Mill’s subscription to the election expenses of Bradlaugh, and his attitude towards Governor Eyre, are generally regarded as the main causes of his defeat in the general election of 1868. But, as he suggests himself, his studied advocacy of unfamiliar projects of reform had made him unpopular with “moderate Liberals.” He retired with a sense of relief to his cottage and his literary life at Avignon. His parliamentary duties and the quantity of correspondence brought upon him by increased publicity had absorbed nearly the whole of his time.
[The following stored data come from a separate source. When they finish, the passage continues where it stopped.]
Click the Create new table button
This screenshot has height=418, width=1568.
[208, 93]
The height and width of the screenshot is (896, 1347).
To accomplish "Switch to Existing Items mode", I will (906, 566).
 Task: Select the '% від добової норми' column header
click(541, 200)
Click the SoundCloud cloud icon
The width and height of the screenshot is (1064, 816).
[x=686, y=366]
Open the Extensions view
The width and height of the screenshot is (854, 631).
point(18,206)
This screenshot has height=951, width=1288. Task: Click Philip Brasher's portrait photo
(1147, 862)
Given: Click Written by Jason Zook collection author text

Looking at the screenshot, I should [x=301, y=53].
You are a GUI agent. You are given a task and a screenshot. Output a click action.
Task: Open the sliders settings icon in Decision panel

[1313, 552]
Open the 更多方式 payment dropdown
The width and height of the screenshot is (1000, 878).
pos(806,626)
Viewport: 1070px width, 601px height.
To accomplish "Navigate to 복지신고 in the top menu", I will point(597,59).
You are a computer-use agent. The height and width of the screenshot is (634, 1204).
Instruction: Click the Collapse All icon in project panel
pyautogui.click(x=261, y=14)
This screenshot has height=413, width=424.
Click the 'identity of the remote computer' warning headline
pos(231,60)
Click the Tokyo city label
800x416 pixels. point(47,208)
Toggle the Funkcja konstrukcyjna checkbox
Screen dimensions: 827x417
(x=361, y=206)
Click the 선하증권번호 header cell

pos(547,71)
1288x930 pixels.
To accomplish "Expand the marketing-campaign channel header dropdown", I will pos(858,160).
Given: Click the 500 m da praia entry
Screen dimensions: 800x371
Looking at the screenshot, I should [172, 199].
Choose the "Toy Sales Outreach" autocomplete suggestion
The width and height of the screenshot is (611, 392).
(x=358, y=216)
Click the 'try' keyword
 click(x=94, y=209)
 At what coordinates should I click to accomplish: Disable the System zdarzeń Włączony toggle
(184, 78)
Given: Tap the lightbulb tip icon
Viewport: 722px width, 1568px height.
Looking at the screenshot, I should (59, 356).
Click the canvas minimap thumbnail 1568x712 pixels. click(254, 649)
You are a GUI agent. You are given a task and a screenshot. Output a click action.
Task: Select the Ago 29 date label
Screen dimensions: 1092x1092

The scanty leisure of his first recess had been devoted to writing his St Andrews rectorial address on higher education and to answering attacks on his criticism of Hamilton; of the second, to annotating in conjunction with Bain and Findlater, his father’s Analysis of the Mind. Now he looked forward to a literary life, and his letters show how much he enjoyed the change. His little cottage was filled with books and newspapers; the beautiful country round it furnished him with a variety of walks; he read, wrote, discussed, walked, botanized. He was extremely fond of music, and was himself a fair pianist. His step-daughter, Miss Taylor (d. January 1907), was his constant companion after his wife’s death. “Helen,” he wrote to W. T. Thornton, an old colleague in the India House, “has carried out her long-cherished scheme (about which she tells me she consulted you) of a ‘vibratory’ for me, and has made a pleasant covered walk, some 30 ft. long, where I can vibrate in cold or rainy weather. The terrace, you must know, as it goes round two sides of the house, has got itself

  1. He was one of the founders, with Mrs P. A. Taylor, Miss Emily Davies and others, of the first women’s suffrage society, which developed into the National Union of Women’s Suffrage Societies, and his writings are still the most important theoretical statement of the case for women’s suffrage. He presented to Parliament the first petition on the subject (see further Blackburn, Women’s Suffrage Record).